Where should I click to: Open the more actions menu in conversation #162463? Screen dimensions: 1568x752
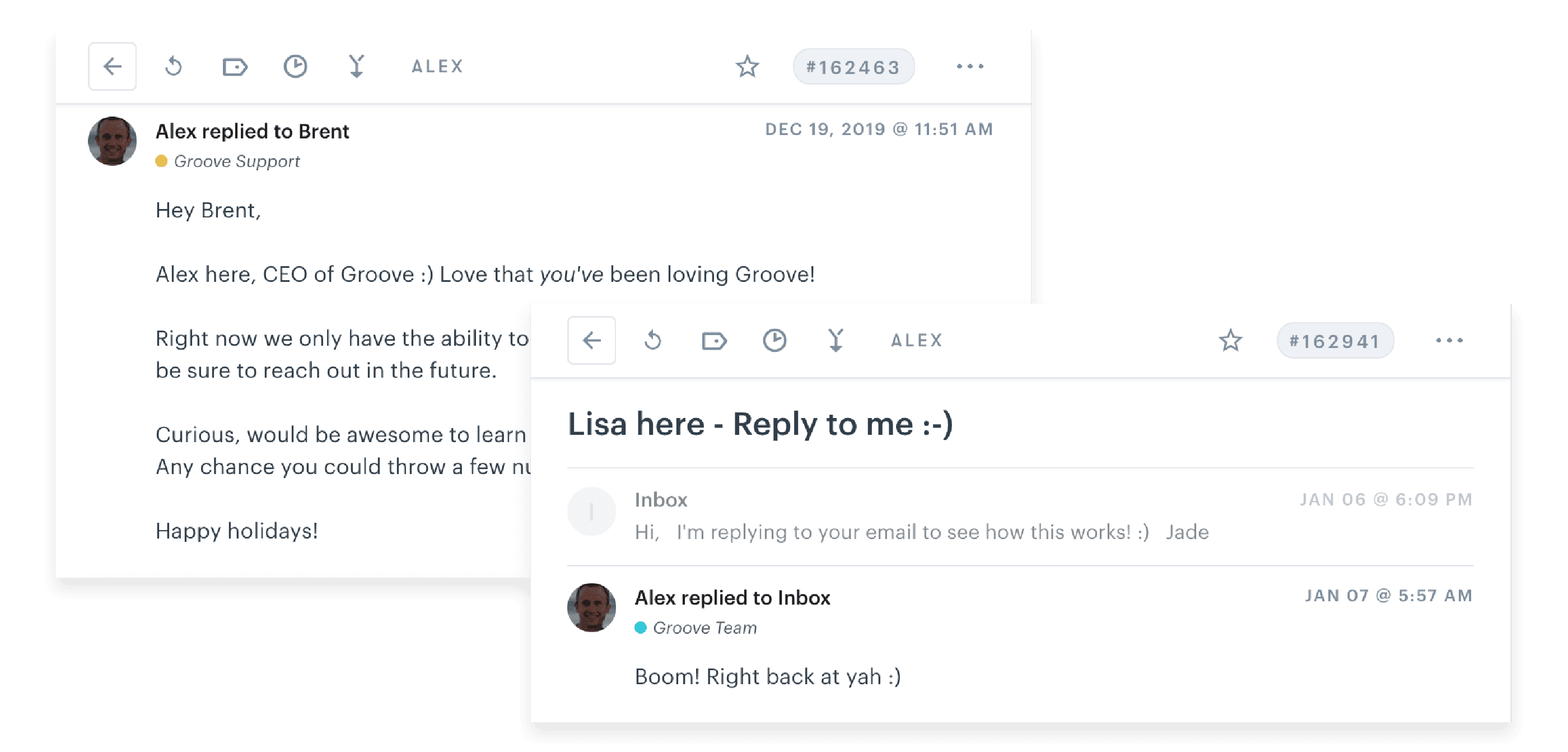click(x=970, y=67)
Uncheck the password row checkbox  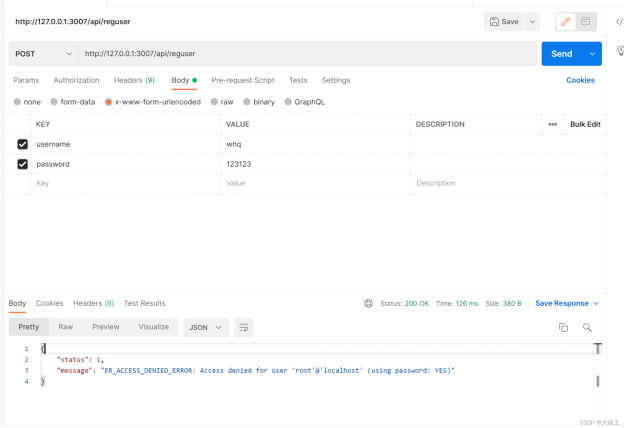click(x=22, y=164)
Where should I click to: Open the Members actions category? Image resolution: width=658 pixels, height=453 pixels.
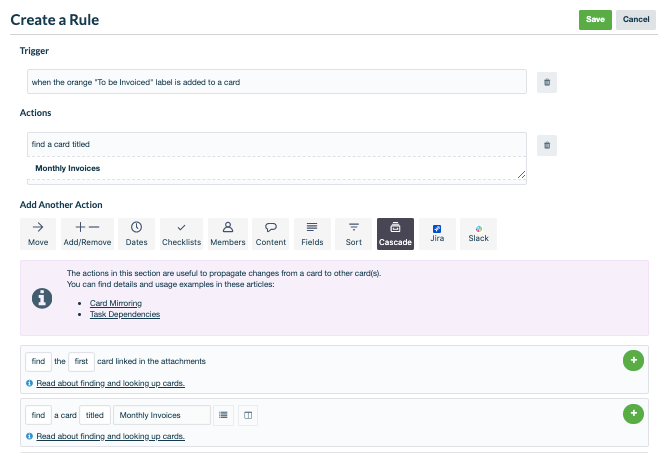click(227, 233)
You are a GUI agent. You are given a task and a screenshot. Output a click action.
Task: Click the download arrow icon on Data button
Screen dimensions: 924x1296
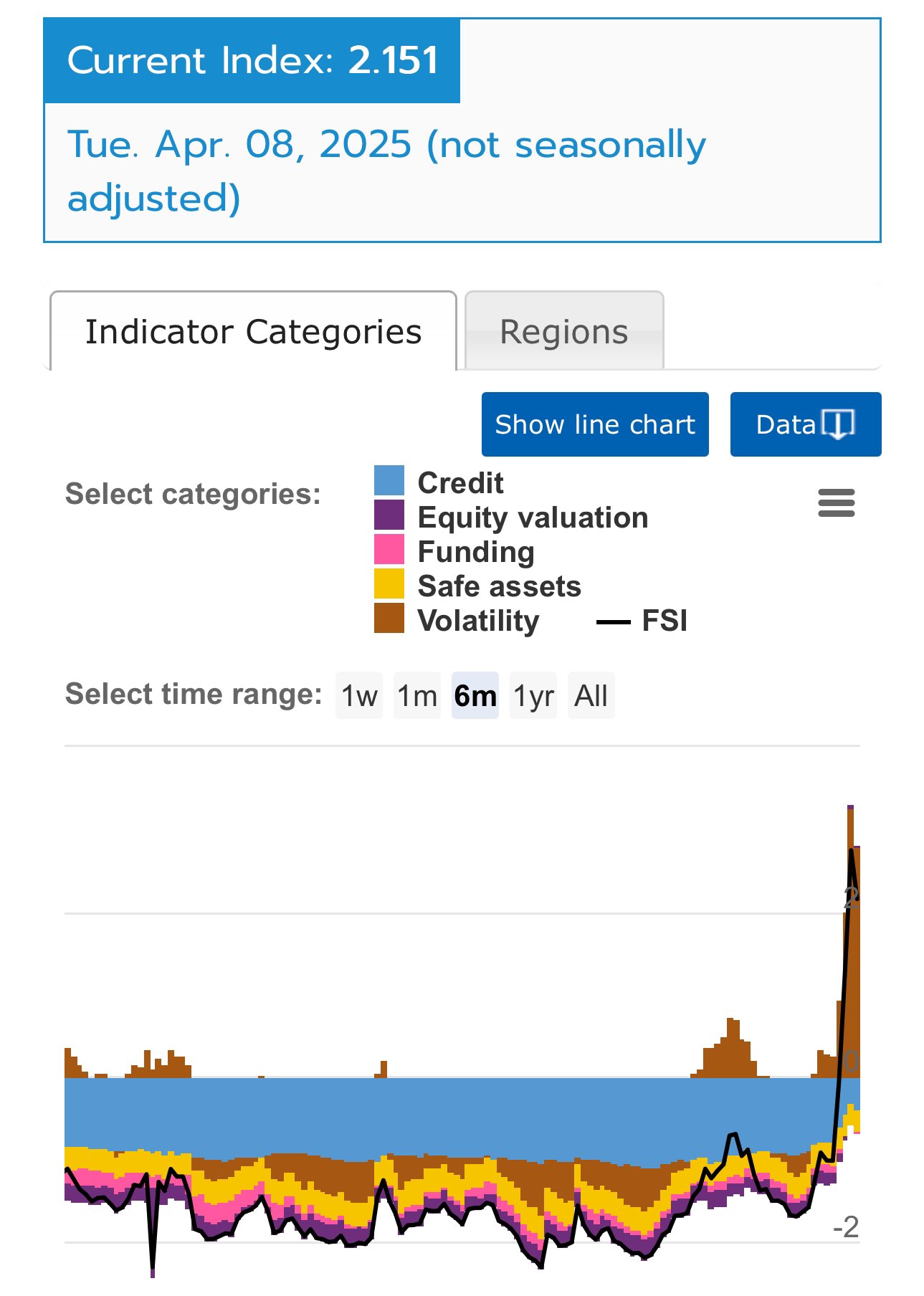click(837, 424)
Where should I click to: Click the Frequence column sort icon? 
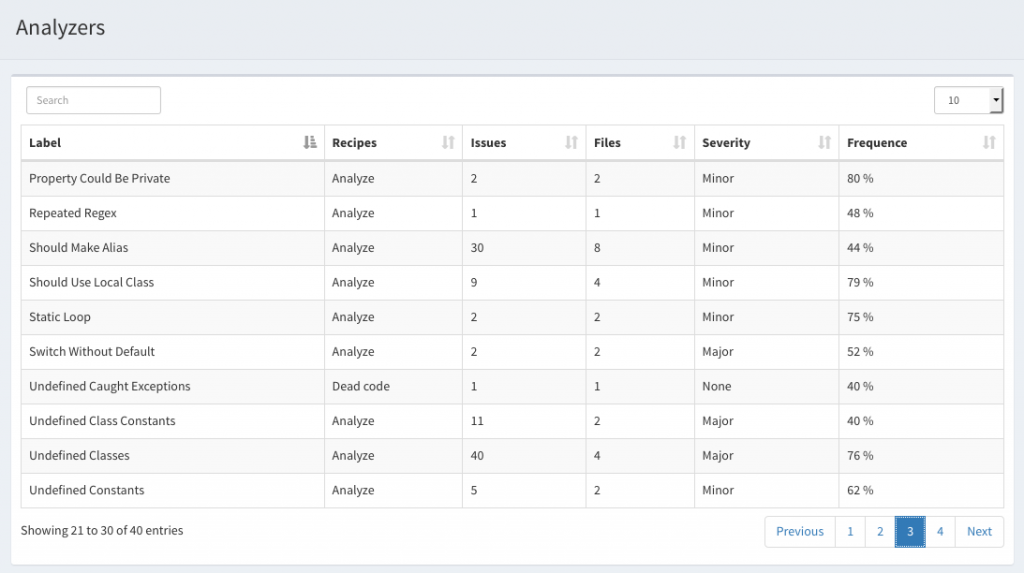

————

**Problem**: Identify every line in the data above that contains the string "icon", with case counting, and copy each of those lines.

**Written reply**:
Task: Click the download arrow icon on Data button
Where should I click to: Click the Frequence column sort icon? 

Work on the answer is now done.